**Selected text**
5.5 Comparison to Recent CNN-to-FPGA Compilation Frameworks
We deployed our LAMP model on several state-of-the-art FPGA edge-based and cloud-based CNN frameworks and compared their performance; Table 6 reports the resource utilization and throughput of each framework.
| HLS4ML [11] | fpgaConvNet [40] | VTA [6] | FINN [39] | DPU | fpgaConvNet [40] | FINN [39] | DPU | |
|---|---|---|---|---|---|---|---|---|
| FPGA Platform | Ultra96 | Ultra96 | Ultra96 | Ultra96 | Ultra96 | Alveo U280 | Alveo U280 | Alveo U280 |
| Precision | fix-8 | fix-8 | int-8 | fix-4 | int-8 | fix-8 | mix | int-8 |
| DSPs | 256 | 220 | 186 | 220 | 326 | 451 | 1,865 | 2,600 |
| BRAMs | 132 | 164 | 152 | 101 | 174 | 230 | 412 | 628 |
| Throughput | 156 GOPS | 198 GOPS | 101 GOPS | 471 GOPS | 453 GOPS | 2.37 TOPS | 6.12 TOPS | 5.53 TOPS |
Table 6. Performance Comparison with Other FPGA-based Edge and Cloud DNN Deployment Frameworks
For the Ultra96-V2 board, the DPU column represents the results for the DPU integrated with our custom kernel using \(\mathsf {ultra\_fast\_sigmoid}\); for the Alveo card, we picked the high-throughput DPU with \(\mathsf {ultra\_fast\_sigmoid,}\) as this combination yielded the best performance in our prior experiments. FpgaConvNet achieved a throughput of 164 GOPS, outperforming both HLS4ML and VTA by 1.26\(\times\) and 1.96\(\times\), respectively. fpgaConvNet’s higher throughput seems to be due to its streaming architecture, which outperforms single computation engine frameworks for large batch sizes. fpgaConvNet also benefits from the design space exploration performed by the samo optimizer. While FINN outperforms fpgaConvNet and the DPU by 2.37\(\times\) and 1.03\(\times\), its low-precision architecture degrades accuracy by more than 30%, which we consider to be unacceptable from the application perspective.

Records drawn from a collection
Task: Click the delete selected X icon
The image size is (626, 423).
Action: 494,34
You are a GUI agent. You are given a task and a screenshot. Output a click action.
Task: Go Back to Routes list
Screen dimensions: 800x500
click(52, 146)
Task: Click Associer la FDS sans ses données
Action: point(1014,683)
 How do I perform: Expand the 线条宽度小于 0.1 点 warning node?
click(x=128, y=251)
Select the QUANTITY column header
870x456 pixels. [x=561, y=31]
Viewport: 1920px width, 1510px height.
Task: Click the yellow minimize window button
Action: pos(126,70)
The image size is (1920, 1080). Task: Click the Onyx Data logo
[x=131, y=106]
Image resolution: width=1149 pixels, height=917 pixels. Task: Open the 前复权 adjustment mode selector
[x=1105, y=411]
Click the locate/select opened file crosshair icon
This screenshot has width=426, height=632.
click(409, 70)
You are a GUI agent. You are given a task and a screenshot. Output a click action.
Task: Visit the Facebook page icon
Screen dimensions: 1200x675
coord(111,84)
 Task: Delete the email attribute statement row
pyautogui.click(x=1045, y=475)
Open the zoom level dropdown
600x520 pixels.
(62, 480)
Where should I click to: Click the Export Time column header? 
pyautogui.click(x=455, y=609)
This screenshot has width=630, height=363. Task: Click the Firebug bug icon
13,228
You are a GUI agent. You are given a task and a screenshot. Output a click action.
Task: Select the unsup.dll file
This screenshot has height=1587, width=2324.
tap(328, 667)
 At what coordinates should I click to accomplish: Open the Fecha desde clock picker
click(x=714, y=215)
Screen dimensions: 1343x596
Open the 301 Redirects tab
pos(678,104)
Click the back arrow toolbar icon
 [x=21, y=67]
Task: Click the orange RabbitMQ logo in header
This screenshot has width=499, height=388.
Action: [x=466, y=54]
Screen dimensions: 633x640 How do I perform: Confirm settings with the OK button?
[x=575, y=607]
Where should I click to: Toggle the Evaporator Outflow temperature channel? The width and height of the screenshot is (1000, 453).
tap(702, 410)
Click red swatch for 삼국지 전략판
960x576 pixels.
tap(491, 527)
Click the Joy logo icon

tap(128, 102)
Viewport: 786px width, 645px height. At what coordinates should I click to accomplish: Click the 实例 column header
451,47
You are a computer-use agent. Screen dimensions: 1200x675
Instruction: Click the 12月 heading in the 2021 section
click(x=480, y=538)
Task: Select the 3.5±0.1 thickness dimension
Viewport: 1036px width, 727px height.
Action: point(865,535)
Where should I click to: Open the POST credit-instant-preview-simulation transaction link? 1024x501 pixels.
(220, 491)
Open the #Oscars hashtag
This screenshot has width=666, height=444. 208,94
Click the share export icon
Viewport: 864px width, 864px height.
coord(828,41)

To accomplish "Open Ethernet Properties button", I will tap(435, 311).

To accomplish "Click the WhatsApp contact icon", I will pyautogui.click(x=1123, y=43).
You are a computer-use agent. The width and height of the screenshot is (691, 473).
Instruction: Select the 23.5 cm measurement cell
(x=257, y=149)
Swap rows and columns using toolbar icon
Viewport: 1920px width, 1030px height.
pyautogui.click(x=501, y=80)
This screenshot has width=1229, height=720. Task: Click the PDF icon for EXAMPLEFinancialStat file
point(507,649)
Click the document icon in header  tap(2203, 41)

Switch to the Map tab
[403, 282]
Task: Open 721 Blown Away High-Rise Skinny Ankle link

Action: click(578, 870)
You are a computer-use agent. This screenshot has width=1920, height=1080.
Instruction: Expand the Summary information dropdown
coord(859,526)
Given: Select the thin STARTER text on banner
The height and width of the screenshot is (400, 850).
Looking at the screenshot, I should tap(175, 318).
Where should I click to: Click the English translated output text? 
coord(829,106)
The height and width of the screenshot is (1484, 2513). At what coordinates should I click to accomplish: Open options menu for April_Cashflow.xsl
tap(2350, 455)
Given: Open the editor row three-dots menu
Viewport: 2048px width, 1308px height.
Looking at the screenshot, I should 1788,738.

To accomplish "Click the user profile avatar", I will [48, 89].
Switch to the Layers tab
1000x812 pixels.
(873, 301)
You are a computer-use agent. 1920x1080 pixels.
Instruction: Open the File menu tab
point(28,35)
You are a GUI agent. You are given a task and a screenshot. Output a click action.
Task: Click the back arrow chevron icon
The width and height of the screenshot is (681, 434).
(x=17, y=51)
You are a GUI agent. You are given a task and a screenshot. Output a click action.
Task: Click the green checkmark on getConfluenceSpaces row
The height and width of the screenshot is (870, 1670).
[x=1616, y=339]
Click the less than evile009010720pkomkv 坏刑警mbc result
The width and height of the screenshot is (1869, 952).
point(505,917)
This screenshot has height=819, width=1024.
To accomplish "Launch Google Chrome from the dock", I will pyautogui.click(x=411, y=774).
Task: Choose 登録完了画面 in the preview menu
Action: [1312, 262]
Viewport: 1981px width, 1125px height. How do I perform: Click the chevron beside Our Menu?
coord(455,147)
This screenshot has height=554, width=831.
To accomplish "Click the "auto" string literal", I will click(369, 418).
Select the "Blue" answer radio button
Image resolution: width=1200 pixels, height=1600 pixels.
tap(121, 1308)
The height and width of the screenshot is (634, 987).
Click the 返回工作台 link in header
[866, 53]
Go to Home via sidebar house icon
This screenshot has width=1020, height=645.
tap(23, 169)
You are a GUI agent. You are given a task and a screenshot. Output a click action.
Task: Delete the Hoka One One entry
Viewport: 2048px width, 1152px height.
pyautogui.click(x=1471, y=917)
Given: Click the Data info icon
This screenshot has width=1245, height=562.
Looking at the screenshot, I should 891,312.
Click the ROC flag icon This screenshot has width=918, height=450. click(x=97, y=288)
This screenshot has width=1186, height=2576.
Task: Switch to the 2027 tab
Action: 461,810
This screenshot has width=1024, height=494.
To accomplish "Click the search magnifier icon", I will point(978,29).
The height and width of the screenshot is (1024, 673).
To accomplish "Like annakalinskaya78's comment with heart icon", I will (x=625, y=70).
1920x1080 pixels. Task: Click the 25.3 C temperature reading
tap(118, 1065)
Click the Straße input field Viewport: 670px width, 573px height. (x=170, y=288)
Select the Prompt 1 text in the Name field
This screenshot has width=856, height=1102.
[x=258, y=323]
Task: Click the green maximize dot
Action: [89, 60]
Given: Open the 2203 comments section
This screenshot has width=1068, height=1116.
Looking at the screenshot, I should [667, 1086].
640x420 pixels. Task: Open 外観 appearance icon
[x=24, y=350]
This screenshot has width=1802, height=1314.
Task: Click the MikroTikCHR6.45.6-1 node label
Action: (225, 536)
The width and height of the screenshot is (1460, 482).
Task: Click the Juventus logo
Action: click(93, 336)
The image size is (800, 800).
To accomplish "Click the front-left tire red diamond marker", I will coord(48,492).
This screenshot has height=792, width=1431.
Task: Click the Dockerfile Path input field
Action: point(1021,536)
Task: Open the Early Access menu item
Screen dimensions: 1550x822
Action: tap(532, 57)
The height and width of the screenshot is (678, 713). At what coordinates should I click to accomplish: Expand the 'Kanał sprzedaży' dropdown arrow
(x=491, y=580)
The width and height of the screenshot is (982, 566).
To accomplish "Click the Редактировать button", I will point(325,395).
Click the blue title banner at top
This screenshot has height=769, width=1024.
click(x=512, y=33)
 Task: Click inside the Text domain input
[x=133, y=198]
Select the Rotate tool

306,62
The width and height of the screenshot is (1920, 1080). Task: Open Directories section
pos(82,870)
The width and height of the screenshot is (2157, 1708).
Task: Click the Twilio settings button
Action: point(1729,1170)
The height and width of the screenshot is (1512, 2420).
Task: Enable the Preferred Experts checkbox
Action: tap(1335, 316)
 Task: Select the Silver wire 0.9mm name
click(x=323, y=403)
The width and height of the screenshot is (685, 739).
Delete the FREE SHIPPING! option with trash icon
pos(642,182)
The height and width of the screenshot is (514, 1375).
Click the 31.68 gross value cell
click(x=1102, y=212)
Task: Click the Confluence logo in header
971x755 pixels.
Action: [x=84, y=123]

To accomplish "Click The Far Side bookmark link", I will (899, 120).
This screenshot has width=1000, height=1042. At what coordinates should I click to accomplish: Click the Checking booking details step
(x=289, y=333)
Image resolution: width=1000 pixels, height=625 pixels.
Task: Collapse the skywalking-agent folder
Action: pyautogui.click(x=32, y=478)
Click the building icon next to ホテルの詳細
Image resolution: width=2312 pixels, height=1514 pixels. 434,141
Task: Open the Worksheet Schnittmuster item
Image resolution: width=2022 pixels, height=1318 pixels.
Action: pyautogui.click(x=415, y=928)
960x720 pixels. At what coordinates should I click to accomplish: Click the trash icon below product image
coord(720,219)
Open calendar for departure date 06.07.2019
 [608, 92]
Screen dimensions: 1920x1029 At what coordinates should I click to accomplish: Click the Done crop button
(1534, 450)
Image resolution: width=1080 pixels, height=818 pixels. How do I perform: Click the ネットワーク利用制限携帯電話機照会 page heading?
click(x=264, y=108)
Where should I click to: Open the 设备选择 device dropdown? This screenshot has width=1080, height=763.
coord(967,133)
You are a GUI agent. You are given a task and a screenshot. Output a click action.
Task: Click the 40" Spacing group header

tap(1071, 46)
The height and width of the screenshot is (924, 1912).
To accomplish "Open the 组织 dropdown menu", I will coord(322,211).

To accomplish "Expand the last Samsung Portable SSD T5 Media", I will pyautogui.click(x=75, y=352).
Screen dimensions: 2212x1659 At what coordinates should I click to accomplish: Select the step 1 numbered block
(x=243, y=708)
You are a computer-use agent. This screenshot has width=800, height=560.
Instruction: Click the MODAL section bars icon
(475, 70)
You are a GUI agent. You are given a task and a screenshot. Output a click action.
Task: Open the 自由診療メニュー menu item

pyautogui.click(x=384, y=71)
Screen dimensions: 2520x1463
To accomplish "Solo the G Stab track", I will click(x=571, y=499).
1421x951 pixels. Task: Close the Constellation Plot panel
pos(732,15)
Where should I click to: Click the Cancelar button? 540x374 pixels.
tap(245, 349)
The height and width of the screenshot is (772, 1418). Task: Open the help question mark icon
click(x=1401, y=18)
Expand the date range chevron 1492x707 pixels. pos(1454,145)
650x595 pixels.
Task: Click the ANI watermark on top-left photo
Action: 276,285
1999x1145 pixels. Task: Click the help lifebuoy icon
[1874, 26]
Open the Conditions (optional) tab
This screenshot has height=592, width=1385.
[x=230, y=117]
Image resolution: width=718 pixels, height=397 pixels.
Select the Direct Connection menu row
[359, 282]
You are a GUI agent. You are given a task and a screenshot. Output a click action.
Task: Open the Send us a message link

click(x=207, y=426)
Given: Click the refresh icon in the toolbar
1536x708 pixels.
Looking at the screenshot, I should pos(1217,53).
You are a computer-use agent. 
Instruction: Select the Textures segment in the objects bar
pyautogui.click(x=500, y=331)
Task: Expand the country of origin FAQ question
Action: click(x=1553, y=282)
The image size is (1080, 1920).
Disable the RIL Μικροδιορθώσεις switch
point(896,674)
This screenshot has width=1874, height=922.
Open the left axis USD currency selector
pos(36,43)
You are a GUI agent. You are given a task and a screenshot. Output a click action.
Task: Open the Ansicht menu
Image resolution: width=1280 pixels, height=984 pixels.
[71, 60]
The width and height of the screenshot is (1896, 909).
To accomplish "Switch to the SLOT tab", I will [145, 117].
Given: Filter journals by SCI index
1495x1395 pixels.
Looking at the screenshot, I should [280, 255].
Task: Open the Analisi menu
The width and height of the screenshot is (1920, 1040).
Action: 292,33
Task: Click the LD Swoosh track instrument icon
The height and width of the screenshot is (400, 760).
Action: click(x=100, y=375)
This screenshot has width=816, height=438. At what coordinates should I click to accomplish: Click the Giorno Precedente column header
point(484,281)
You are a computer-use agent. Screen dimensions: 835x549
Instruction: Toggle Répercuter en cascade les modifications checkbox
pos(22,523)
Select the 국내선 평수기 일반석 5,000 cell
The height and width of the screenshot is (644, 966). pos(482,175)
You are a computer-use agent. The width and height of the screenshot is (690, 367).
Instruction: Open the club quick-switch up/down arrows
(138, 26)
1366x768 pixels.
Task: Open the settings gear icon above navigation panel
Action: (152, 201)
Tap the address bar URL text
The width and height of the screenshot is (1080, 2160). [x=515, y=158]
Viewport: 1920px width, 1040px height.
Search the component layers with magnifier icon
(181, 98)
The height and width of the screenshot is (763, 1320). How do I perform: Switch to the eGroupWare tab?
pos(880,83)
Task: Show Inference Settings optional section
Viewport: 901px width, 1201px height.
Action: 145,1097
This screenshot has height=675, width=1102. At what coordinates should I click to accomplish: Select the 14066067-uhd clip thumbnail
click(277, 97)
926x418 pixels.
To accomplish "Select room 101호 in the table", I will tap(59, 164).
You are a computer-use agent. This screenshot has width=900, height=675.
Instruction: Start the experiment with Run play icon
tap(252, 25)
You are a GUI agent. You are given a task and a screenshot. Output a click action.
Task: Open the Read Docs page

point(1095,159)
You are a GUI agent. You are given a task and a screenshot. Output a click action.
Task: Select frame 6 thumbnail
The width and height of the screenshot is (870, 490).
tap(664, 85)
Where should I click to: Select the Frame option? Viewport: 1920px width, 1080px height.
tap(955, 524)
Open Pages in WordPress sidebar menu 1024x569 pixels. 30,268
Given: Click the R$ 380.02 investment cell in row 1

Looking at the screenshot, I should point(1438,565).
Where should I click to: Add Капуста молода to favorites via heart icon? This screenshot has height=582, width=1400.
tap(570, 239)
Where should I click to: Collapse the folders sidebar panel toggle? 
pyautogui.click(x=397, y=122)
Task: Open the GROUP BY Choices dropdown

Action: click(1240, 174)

**Problems to work on**
1) According to the text on FPGA frameworks, by how much does FINN's low-precision architecture degrade accuracy?
2) Reproduce the records from their first line through the line containing "Action: point(1014,683)", including both of those lines.
The records are unrelated to the text on FPGA frameworks.

**Answers to the problems**
1) By more than 30%.

2)
Task: Click the delete selected X icon
The image size is (626, 423).
Action: 494,34
You are a GUI agent. You are given a task and a screenshot. Output a click action.
Task: Go Back to Routes list
Screen dimensions: 800x500
click(52, 146)
Task: Click Associer la FDS sans ses données
Action: point(1014,683)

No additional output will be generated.